- **Task details**: Verbatim copy, images omitted: return the full listing.

- **Data for analysis**:
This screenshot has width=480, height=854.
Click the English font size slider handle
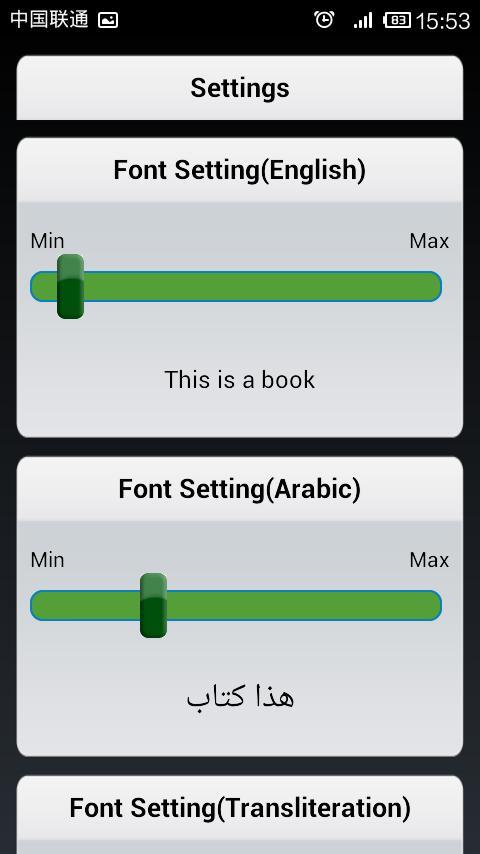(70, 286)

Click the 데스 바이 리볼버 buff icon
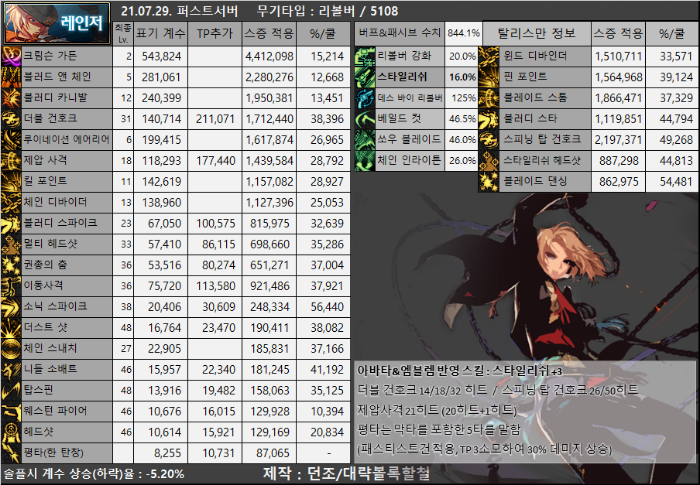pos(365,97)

- **Result of this exercise**:
This screenshot has width=480, height=854.
Click the English font size slider handle
(70, 286)

Click the 데스 바이 리볼버 buff icon
pos(365,97)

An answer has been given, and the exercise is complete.